◆ What you should do:
Among the entries below, how many lines contain the string "node"? Reply with that number alone.

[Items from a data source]
*****

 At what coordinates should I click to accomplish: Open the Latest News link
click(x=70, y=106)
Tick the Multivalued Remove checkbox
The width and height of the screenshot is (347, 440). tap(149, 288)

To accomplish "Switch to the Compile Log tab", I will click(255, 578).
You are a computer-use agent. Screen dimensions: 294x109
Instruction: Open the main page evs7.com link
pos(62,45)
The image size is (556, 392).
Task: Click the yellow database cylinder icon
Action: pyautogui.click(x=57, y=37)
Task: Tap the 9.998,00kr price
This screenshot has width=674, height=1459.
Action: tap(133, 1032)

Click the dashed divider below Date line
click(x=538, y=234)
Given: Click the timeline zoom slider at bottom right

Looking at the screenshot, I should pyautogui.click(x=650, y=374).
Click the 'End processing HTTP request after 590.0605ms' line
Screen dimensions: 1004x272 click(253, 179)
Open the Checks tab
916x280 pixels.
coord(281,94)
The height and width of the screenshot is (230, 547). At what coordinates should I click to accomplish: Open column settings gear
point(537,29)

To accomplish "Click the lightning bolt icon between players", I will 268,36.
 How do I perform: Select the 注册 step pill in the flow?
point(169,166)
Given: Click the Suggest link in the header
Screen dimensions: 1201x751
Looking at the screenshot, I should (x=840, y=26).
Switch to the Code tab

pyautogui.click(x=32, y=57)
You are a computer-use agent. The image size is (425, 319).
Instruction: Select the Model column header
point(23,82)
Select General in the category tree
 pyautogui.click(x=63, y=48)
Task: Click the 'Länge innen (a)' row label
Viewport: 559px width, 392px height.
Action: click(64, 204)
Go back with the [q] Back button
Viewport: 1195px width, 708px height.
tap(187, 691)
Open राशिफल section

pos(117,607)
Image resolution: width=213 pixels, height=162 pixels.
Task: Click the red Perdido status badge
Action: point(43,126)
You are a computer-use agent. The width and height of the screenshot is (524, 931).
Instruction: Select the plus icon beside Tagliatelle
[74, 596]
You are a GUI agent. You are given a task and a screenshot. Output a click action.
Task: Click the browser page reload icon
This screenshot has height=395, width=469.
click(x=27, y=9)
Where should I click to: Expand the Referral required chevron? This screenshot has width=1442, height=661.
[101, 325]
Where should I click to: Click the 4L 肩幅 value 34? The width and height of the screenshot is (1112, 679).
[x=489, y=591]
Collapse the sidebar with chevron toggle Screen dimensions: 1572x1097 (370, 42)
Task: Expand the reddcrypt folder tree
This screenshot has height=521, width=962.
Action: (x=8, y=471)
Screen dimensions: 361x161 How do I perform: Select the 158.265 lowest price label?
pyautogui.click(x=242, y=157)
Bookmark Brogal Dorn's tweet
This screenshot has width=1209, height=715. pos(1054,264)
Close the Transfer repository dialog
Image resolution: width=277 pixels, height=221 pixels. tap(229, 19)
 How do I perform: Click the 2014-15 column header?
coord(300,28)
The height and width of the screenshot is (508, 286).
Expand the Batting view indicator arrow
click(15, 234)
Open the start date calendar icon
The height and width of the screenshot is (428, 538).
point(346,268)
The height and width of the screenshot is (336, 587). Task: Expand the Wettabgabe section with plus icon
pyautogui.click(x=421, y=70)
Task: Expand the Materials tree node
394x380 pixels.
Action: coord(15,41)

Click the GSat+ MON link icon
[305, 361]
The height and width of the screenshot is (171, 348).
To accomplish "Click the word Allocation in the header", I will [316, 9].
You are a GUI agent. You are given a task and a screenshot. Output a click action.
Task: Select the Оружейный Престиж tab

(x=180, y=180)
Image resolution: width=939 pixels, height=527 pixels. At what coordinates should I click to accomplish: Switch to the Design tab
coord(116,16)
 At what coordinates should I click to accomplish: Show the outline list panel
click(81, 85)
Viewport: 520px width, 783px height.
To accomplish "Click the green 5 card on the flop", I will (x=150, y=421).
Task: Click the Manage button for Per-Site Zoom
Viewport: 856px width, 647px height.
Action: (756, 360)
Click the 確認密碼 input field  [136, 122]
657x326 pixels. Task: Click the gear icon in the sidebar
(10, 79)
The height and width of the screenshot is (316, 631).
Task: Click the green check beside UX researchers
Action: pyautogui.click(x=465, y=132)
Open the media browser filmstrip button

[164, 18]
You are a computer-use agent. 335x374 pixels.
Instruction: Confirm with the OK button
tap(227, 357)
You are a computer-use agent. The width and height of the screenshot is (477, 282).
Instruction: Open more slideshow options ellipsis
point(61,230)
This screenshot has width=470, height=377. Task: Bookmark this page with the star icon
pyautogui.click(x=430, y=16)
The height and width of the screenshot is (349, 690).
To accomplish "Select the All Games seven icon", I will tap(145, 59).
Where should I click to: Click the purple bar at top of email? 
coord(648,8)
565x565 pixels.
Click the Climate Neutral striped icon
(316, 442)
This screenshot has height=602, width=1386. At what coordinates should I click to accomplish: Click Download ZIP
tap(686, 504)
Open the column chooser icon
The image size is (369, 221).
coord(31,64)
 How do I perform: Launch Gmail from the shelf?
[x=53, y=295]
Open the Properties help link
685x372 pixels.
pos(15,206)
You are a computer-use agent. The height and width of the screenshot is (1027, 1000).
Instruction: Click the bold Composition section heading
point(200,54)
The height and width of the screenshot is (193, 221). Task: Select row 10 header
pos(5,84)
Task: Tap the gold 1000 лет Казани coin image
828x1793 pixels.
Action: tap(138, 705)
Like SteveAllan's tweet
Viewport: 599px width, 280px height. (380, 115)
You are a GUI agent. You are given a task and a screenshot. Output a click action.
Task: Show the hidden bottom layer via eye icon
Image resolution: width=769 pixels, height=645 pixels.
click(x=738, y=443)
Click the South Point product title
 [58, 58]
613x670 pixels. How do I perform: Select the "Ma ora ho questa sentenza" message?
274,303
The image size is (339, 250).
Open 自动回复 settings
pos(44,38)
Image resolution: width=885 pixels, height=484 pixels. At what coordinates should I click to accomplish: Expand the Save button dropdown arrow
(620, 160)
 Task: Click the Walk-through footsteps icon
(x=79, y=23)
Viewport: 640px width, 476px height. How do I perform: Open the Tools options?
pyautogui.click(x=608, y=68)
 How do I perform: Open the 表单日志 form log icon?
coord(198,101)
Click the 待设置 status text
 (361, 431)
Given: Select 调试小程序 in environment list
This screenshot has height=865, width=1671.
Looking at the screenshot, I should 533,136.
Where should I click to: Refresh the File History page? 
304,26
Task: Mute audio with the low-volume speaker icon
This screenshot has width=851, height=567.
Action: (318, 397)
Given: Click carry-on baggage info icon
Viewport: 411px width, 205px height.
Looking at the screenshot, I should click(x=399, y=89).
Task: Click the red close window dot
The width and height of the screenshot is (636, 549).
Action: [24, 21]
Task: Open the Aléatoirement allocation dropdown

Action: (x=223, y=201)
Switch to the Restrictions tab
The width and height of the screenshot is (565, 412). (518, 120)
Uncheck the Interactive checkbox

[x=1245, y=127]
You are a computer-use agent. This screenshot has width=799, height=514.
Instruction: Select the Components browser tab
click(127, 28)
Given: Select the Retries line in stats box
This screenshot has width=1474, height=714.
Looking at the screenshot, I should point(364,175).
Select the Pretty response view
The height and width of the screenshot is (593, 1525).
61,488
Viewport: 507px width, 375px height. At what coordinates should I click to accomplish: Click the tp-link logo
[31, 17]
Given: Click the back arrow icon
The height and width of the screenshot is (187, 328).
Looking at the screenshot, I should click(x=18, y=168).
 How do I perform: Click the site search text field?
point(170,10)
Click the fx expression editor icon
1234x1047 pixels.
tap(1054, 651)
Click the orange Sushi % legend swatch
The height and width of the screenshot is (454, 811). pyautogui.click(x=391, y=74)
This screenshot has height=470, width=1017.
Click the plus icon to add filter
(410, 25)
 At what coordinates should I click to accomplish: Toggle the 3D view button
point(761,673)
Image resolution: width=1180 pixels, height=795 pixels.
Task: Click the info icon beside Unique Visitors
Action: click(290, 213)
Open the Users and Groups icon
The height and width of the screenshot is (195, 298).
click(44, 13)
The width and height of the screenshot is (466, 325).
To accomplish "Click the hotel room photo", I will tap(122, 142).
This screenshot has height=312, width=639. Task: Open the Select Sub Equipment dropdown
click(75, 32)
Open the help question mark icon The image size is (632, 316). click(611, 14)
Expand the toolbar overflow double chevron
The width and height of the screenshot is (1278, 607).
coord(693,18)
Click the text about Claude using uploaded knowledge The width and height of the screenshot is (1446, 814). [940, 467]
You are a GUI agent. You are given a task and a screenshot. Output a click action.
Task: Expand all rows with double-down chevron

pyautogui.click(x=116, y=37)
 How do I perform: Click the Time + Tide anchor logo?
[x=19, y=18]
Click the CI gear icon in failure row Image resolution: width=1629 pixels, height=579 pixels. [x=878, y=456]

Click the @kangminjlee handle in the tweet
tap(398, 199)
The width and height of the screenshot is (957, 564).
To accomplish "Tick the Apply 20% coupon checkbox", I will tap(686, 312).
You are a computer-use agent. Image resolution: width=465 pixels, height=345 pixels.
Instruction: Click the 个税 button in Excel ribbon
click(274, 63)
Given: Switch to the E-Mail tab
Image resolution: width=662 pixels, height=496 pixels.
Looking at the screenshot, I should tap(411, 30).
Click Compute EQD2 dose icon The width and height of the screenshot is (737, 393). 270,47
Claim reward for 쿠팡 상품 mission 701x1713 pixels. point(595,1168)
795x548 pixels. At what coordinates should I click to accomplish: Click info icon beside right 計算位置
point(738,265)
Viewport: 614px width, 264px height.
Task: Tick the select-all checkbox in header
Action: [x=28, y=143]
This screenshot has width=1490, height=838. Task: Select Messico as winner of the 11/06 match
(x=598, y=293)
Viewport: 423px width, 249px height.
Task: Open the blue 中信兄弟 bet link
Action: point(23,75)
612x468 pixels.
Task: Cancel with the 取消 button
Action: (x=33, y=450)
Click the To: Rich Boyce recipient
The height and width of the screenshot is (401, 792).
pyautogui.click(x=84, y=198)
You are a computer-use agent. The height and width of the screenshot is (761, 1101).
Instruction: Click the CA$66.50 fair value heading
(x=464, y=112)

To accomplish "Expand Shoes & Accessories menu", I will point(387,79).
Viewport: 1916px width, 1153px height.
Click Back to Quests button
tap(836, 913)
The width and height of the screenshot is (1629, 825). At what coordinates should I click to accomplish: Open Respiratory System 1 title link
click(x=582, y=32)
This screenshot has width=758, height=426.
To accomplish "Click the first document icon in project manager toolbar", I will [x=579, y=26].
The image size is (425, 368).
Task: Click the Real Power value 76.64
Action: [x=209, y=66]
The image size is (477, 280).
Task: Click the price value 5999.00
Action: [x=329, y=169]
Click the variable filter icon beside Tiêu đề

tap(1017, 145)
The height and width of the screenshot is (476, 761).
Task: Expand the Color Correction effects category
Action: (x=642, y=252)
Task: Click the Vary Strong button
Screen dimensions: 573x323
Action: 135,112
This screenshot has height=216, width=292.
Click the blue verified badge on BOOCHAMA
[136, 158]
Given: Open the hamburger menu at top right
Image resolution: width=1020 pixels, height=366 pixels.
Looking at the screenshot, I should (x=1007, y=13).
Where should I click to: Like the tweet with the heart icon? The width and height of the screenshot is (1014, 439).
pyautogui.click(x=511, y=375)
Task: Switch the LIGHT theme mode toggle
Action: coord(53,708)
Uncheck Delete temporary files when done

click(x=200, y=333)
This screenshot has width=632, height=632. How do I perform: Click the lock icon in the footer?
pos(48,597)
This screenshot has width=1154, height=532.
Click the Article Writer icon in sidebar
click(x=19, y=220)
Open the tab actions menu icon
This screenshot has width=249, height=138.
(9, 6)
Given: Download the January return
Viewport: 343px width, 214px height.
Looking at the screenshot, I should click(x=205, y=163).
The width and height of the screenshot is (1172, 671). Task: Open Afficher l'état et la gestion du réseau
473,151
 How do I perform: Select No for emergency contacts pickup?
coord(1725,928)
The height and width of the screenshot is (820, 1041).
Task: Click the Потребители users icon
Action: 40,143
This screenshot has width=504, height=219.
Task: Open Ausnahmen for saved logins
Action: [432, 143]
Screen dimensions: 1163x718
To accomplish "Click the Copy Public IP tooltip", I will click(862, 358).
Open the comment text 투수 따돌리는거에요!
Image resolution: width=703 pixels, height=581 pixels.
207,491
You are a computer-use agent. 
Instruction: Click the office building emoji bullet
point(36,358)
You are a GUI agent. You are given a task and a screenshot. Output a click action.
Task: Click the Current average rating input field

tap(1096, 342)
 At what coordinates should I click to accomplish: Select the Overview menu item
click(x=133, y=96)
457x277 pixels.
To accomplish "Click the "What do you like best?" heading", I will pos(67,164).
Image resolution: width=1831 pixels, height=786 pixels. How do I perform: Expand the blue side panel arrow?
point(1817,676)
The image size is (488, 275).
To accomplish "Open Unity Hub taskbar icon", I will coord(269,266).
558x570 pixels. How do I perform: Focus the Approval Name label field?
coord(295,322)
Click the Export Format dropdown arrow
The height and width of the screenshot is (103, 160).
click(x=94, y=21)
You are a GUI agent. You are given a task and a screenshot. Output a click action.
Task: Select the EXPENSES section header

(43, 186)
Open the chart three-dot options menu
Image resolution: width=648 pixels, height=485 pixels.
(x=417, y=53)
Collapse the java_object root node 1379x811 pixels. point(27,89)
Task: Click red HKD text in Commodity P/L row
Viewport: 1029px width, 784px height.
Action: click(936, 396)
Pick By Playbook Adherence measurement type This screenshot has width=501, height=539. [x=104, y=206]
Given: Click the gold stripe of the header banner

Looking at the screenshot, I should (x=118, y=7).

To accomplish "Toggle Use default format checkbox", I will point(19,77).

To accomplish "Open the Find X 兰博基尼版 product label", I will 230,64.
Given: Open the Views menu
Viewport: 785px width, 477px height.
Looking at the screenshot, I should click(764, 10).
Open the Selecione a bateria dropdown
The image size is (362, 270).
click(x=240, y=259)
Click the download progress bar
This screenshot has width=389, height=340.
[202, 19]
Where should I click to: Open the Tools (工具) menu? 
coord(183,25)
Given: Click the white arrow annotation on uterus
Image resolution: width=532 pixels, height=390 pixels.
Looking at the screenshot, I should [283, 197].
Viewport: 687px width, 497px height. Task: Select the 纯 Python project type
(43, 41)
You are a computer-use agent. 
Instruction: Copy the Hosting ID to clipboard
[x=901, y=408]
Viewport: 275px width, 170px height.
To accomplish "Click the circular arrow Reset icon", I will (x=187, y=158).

*****

◆ Task answer:
2